NEW AI-BASED TEXT-TO-VIDEO GENERATOR CALLED GOOGLE IMAGEN VIDEO

Google says that it is almost ready to reveal its own AI-powered text-to-video generator, which they’re calling Google Imagen Video. Meta had just released their text-to-video generator a few days in advance.

TEXT-TO-VIDEO GENERATOR

Although the generator is still in the development stage, when it is ready for public release, it will be able to create 1280×768 videos at a frame rate of 24 frames per second from a simple written prompt.

The research paper from Google claims that Imagen Video will be able to produce videos that are stylistically similar to those of well-known artists like Vincent van Gough. Additionally, it will produce text in different animation styles and 3D rotating objects while maintaining their structural integrity.

According to Google, Imagen Video was trained using the LAION image-text dataset, which was also used to train Stable Diffusion, as well as 14 million video-text pairs, 60 million image-text pairs, and more.

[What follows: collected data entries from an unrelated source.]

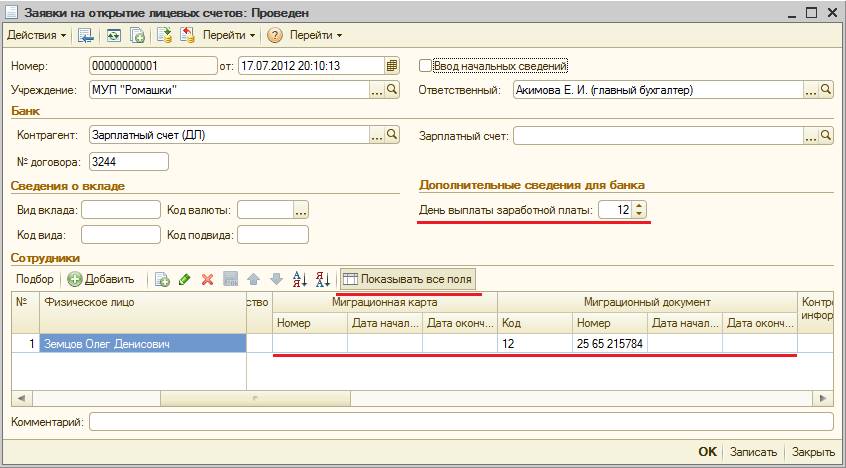The image size is (846, 468).
Task: Edit the current row with pencil icon
Action: [184, 279]
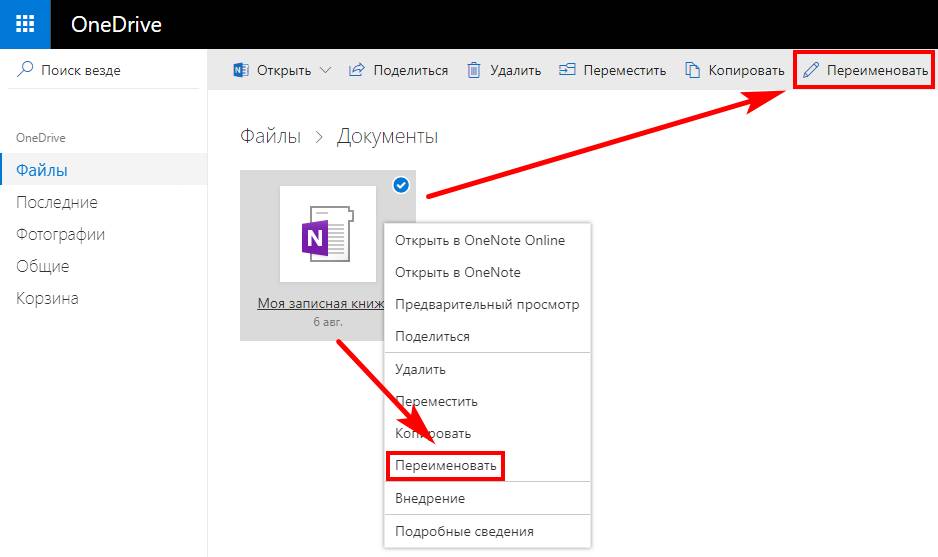Choose 'Открыть в OneNote Online' from context menu
This screenshot has width=938, height=557.
pos(480,240)
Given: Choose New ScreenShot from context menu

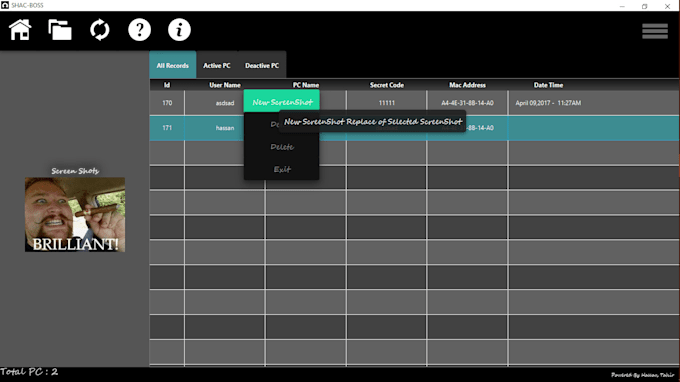Looking at the screenshot, I should [282, 102].
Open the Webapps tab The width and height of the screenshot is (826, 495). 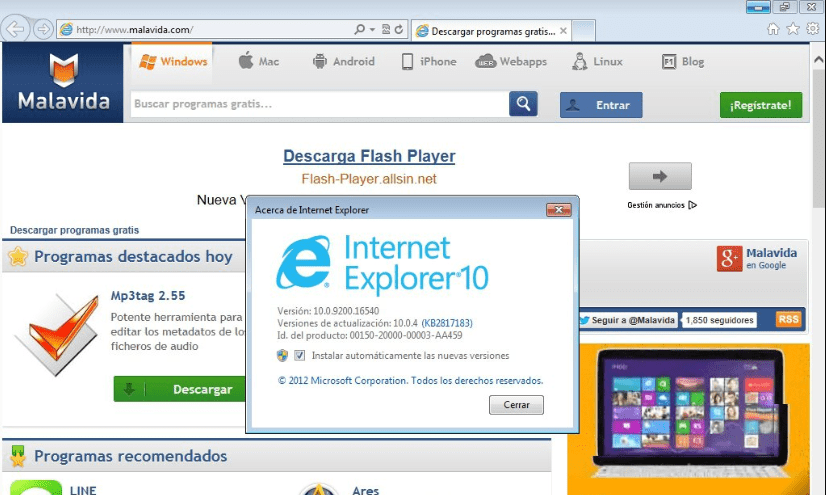pyautogui.click(x=511, y=62)
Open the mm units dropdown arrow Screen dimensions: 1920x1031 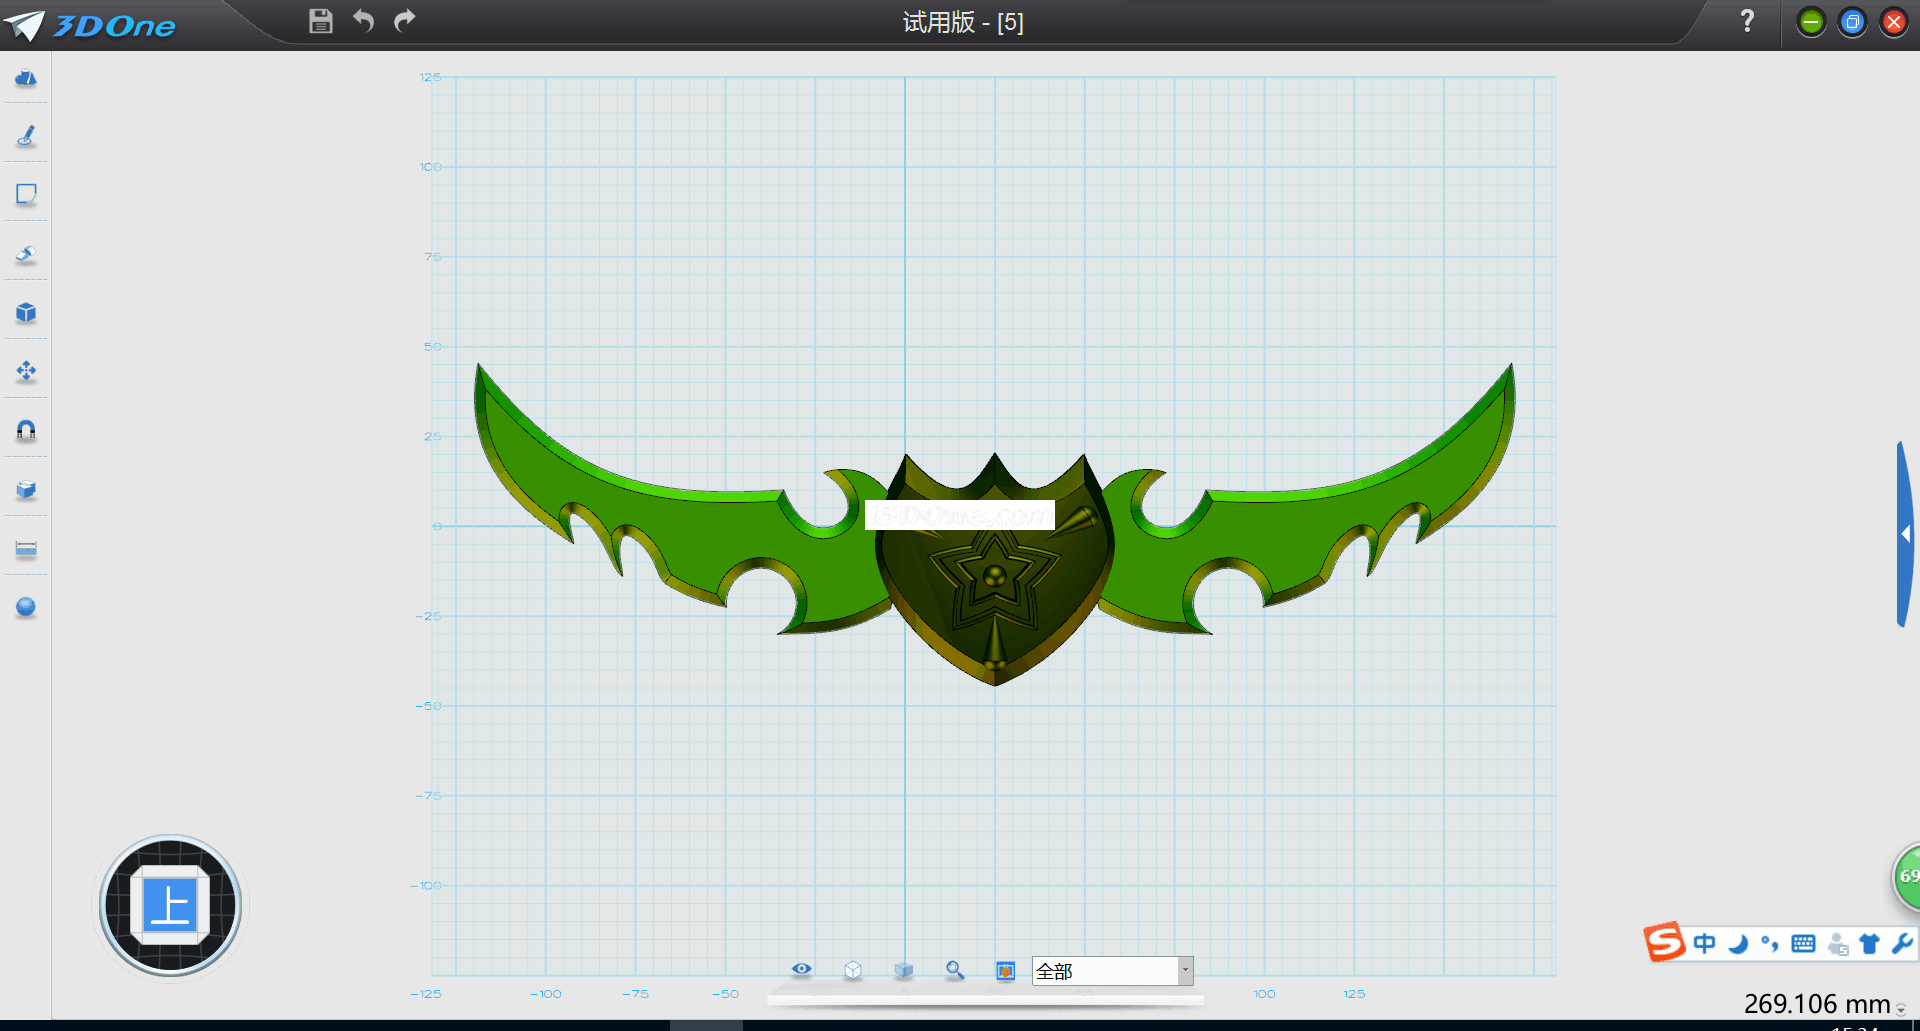pos(1901,1010)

Google aspires to “significantly reduce the difficulty of high-quality content generation” with its AI-video model. Google’s Imagen, a text-to-image programme akin to OpenAI’s DALL-E, serves as the foundation for Imagen Video.

According to what Google’s research experts have to say, Imagen Video will take a text description and produce a 16-frame, three-frames-per-second video with a resolution of 2448 pixels. After upscaling and “predicting” more frames, the system creates a final 128-frame, 24-frames-per-second video at 720p.

It is important to note that Google selects all of the results from Imagen Video, and that no outside testers have used the programme as of yet.

However, the study asserts that Imagen Video can render text accurately, whereas DALL-E and Stable Diffusion find it difficult to do so. These programmes produce text that is hardly readable.

Additionally, it asserts that Imagen Video has shown an understanding of depth and three-dimensionality by enabling the creation of drone flythrough videos that rotate and accurately capture objects from various angles.

Google has expressed its disapproval of the “problematic data” used to develop its AI-based image-generating software. Social stereotypes and cultural biases, as well as content that is sexually explicit or violent, have all been attempted to be filtered out by the company. It is concerned that the tool could be used to “generate, fake, hateful, explicit, or harmful content.”

Google adds, “We have decided not to release the Imagen Video model or its source code until these concerns are addressed.”